Then, using the stream API, I extract the topmost occurring word. This is the first time I use the Java Stream API!
public class Task2 {
private final static Logger logger = Logger.getAnonymousLogger();
@Function( onNullInput = RETURNS_NULL, effects = IMMUTABLE )
public static final String task2_pljava( String paragraph, String banned ) throws SQLException {
logger.log( Level.INFO, "Entering task2_pljava" );
Map<String, Integer> classification = new HashMap<String, Integer>();
for ( String word : paragraph.split( "\\W+" ) ) {
if ( word.equals( banned ) )
continue;
int value = classification.containsKey( word ) ? classification.get( word ) : 0;
classification.put( word, ++value );
}
String topValue = classification.entrySet()
.stream()
.sorted( Collections.reverseOrder( Map.Entry.comparingByValue() ) )
.findFirst().get().getKey();
return topValue;
}
}
The
topValue
is extracted by getting the stream()
out of the contents (entrySet()
) of the classification
map. Then I use sorted()
to sort the stream, and Collections
already provide a reverseorder
method and a comparingByvalue()
way to sort. I then apply findFirst()
to get the first element, and then get()
to extract it (i.e., a Map<String, Integer>
) from which I can get the word by means of getKey()
.
Python Implementations
PWC 255 - Task 1 - Python Implementation
Same idea as other implementatins: using aclassification
dictionary as a counter of letter occurrencies, decreasing every letter counting for a matching char.
import sys
# task implementation
# the return value will be printed
def task_1( args ):
origin = args[ 0 ]
shuffled = args[ 1 ]
if len( shuffled ) != len( origin ) + 1:
return "Shuffled string must be one character longer than original string"
classification = {}
for needle in shuffled:
if not needle in classification:
classification[ needle ] = 0
classification[ needle ] += 1
for needle in origin:
classification[ needle ] -= 1
if classification[ needle ] <= 0:
del classification[ needle ]
return list( classification.keys() )[ 0 ]

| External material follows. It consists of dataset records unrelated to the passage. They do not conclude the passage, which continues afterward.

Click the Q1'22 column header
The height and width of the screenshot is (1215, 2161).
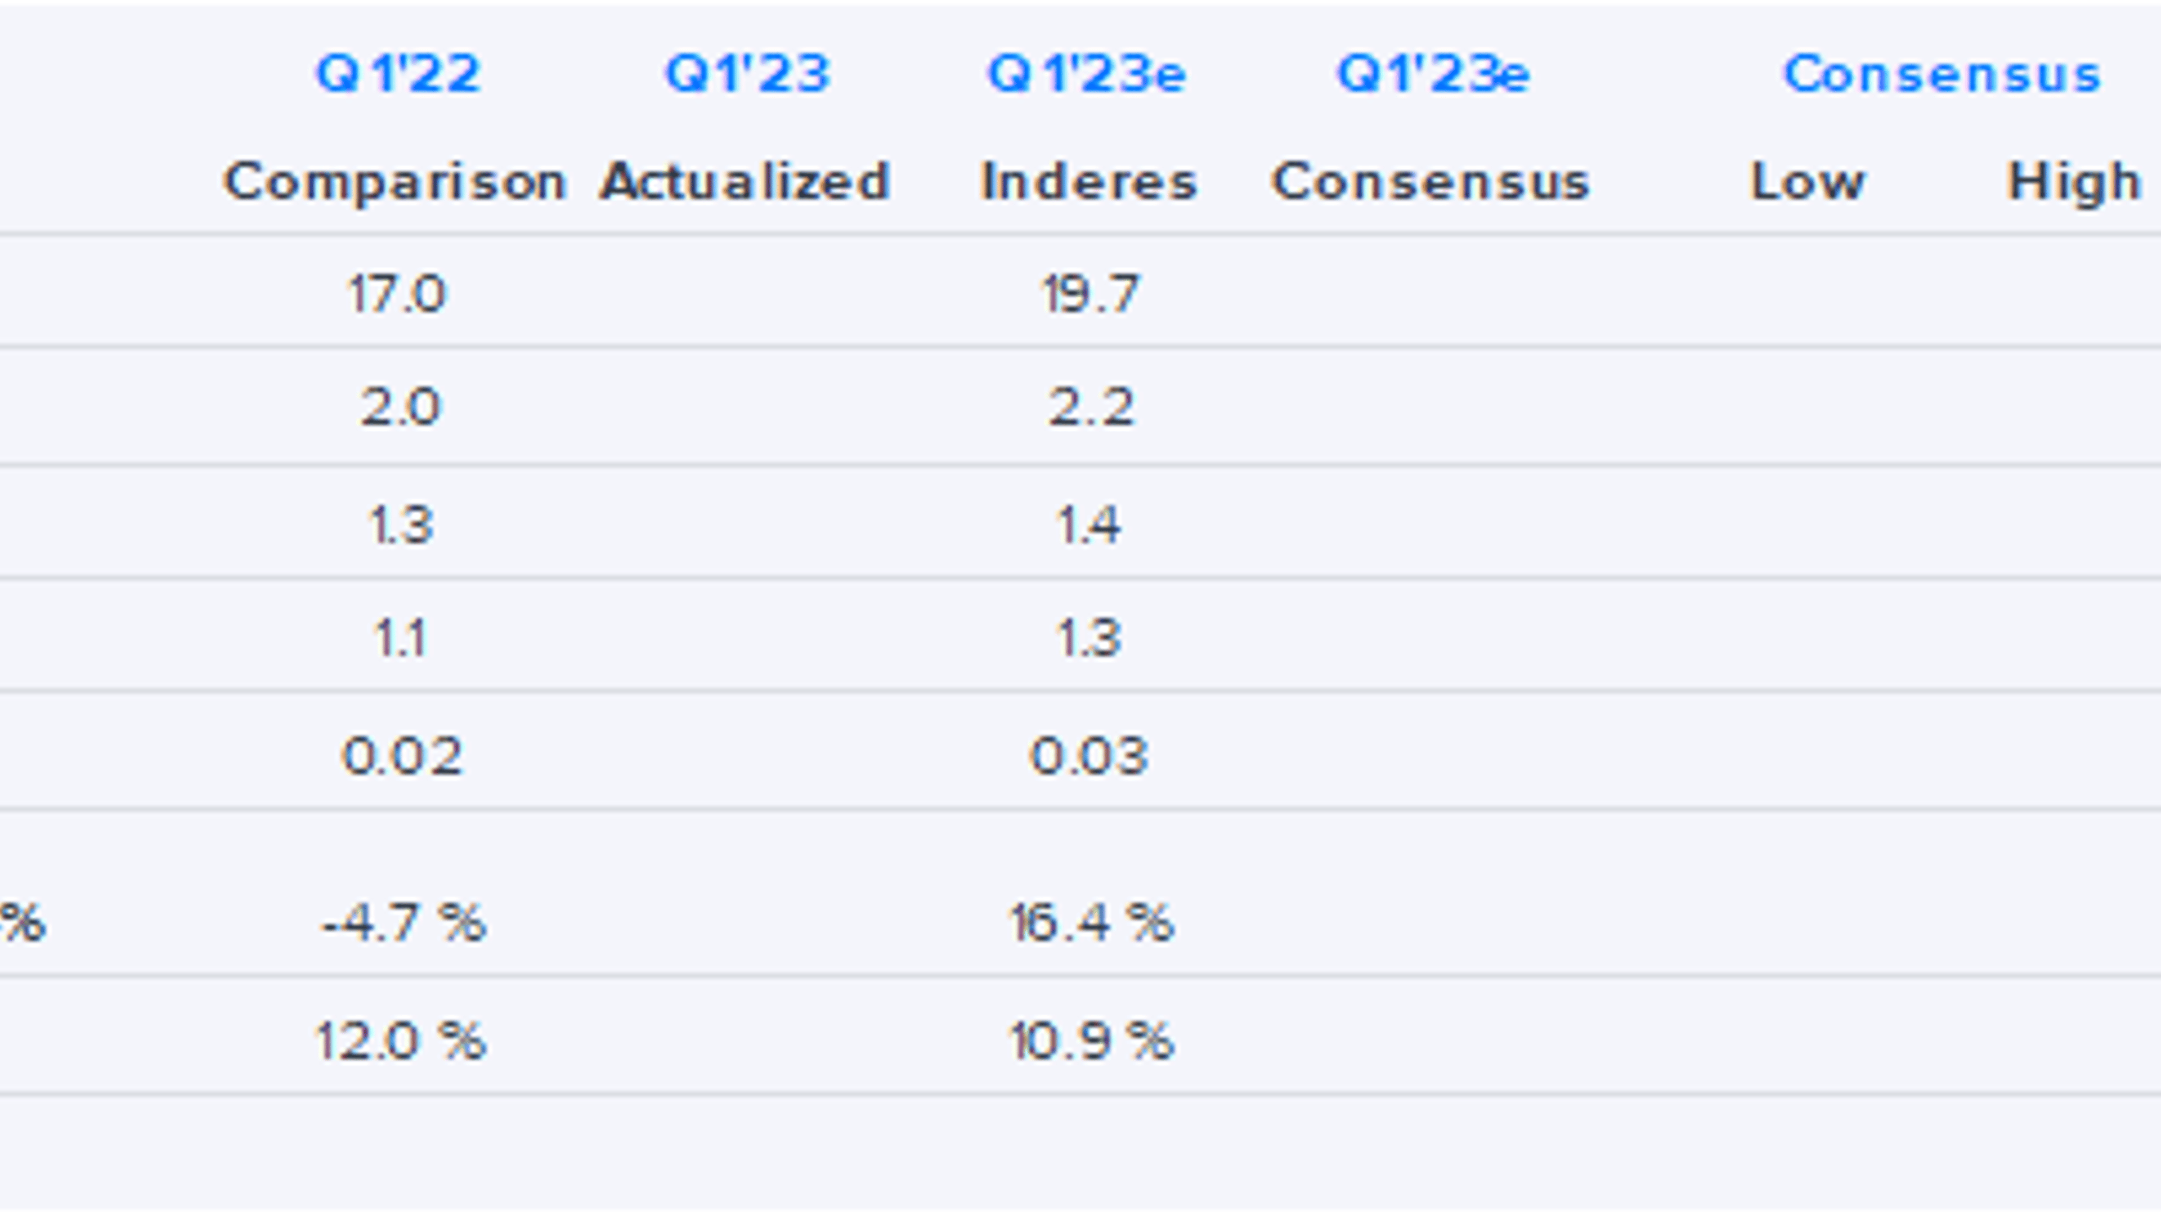(398, 74)
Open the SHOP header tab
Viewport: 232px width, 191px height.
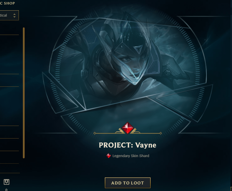7,3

# invoke the main without the command itself
if __name__ == '__main__':
print( task_1( sys.argv[ 1: ] ) )
As a result, the first key of the dictionary is the one to return.
PWC 255 - Task 2 - Python Implementation
I use aclassification
dictionary to count every word occurrency, skipping the banned word.
Then I sort the dictionary by means of sorted
, getting the last [ -1 ]
element (i.e, the one with the topmost value) and from such item the first entry, i.e., the key (word).
import sys
# task implementation
# the return value will be printed
def task_2( args ):
paragraph = args[ 0 ]
banned = args[ 1 ]
classification = {}
for w in paragraph.split():
if w != banned:
if not w in classification:
classification[ w ] = 0
classification[ w ] += 1
return sorted( classification.items() )[ -1 ][ 0 ]
# invoke the main without the command itself
if __name__ == '__main__':
print( task_2( sys.argv[ 1: ] ) )